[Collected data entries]
----------
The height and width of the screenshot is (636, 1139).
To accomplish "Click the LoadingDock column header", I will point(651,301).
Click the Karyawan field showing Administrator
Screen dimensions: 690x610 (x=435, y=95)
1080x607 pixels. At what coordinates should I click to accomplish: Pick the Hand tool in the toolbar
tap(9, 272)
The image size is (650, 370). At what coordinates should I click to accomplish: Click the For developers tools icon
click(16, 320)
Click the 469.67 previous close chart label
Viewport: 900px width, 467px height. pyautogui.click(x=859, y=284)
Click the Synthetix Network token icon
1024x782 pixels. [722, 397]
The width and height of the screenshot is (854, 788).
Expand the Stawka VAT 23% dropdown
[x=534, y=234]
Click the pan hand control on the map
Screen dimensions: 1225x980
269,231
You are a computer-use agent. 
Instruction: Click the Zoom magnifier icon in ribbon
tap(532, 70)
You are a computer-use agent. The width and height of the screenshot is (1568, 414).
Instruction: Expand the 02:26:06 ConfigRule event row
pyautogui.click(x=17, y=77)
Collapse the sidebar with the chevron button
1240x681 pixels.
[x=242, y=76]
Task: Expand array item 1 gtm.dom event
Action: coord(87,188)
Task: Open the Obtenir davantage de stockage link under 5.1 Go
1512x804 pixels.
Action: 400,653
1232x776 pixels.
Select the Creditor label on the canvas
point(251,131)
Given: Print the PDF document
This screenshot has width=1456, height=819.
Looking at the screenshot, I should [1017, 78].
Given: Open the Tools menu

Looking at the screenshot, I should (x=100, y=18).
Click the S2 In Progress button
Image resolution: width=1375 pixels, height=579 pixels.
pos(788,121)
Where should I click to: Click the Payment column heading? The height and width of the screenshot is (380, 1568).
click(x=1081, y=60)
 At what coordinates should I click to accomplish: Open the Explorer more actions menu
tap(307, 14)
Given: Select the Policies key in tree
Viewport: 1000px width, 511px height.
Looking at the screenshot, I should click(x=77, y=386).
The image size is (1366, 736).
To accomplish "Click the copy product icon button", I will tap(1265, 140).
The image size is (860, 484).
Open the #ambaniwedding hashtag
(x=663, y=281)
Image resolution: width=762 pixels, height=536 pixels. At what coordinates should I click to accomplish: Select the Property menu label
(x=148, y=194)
----------
Directions for this task
Filter the entries above down to the lines that contain "agent".

Response
You are a computer-use agent. 
You are a computer-use agent. The width and height of the screenshot is (1568, 414).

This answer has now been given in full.